As part of my research, I often scour e-Bay for hardcopy versions of old magazines and periodicals for my growing personal archives on violence and brain injury. One document I recently purchased on eBay was The Official 1944 Boxing Guide of the National Collegiate Athletic Association.
In this guide, Alfred Griess, then team doctor at Penn State College, took up the question of whether boxing opponents were right.
Griess wrote that “punch drunk” was not common among amateur boxers. He observed, however, that “cases had been cited to occur among wrestlers, professional football players, victims of automobile or industrial accidents, etc.” He also said, “This pathetic condition may occur in any activity which causes jarring of the brain.”
Similarly, I recently located an undated faculty report (from before 1950) of the development of intercollegiate boxing at the University of Illinois. That document included the results of a survey of neurologists and psychiatrists, with 46 responding.
When university faculty asked neurologists and psychiatrists “can repeated blows on the head over a period of two to four years cause a gradual change in mental pattern, etc., of the individual?,” 76% of the respondents then asked said “yes.”
As these early examples (all appeared before 1950) show so well, doctors and sporting authorities understood in those days that repeated blows to the head are dangerous and sometimes caused clinically observable illness.
Since 1950 reference materials, medical textbooks, dictionaries, and even diagnostic manuals have defined and described occupational illness resulting from violence to the head. For all of that, sports players and coaches have struggled to appreciate the risks of recurrent head impact violence. Denial starts at that level.
A 1985 textbook entitled Principles of Sports Medicine by W. N. Scott, B. Nisonson, and J. A. Nicholas is one example. It describes a community college coach glibly unaware that one of his players was showing severe deterioration from cumulative concussion as well as early clinical hallmarks of becoming “punch-drunk.” It is easy to speculate that the brain-injured player was even less aware of these facts.
Some players probably did wonder if they were merely disposable bodies and brains, although it is hard to find such recognition recorded in primary sources.
In an astonishing profile by Alex Poinsett that appeared in Ebony Magazine in 1964 of American footballer and fullback Jim Brown, described as football’s mightiest player, Brown recalled one time when he had a significant cerebral concussion resulting in amnesia at the sideline.

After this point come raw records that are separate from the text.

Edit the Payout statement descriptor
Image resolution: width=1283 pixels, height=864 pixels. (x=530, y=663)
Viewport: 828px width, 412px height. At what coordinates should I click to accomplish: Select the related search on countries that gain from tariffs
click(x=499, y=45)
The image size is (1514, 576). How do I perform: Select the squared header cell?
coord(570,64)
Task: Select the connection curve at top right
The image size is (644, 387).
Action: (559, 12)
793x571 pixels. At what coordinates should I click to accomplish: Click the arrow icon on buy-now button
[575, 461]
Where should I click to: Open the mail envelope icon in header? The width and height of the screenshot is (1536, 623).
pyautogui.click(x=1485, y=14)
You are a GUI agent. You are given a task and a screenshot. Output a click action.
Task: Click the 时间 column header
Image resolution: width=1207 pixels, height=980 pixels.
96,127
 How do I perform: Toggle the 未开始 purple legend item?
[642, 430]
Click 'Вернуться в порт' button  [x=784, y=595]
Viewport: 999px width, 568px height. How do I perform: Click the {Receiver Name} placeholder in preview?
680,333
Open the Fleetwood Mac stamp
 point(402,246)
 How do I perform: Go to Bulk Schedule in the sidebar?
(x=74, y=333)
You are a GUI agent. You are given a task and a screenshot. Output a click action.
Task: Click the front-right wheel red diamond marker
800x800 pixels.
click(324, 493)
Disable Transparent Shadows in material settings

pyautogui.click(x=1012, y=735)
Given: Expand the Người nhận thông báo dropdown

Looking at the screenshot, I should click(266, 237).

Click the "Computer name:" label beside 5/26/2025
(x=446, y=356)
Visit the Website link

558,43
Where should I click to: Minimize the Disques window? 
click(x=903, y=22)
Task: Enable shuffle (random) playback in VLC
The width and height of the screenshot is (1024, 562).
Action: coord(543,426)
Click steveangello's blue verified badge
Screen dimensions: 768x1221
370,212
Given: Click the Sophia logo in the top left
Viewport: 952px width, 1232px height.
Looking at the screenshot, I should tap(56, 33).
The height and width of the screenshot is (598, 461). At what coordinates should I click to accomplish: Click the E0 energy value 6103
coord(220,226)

His coach, Brown said, seemed to think he was faking and wanted him to get back into the game. To Brown it was clear that the coach “didn’t seem to care if you lived or died, so long as you played.”
Is the elite game so different today?
Since the NFL Concussion Settlement in 2013, it has become common for doctors and psychologists to clarify strenuously that the occupational diseases resulting from careers of recurrent head injury exposure can only be diagnosed post-mortem. I sometimes speculate about whether there is a cultural and historical relationship between those denials and the way the settlement sits as a background feature to all investigations and policy discussions about brain injury and head impact.
Meanwhile, it is not uncommon to find seminars and publications for clinicians that argue that research on chronic traumatic encephalopathy remains in its infancy. It should not be lost on us that there is a deep irony in that observation. Scientists obviously know far more today about CTE then Martland and Beling did in 1927. Yet where Martland and Beling could clinically characterize their patient H.D. without debate, today some doctors appear unable to do so for their patients with similar life histories.
What has happened in the intervening years since 1928 is a longer and complex story about a struggle for truth. Sadly, that struggle for truth has not come with warnings. There is no reason those warnings cannot be given today.
If CTE research is truly in its infancy, then there is reason enough to use prevention as a means of making sure it never grows up.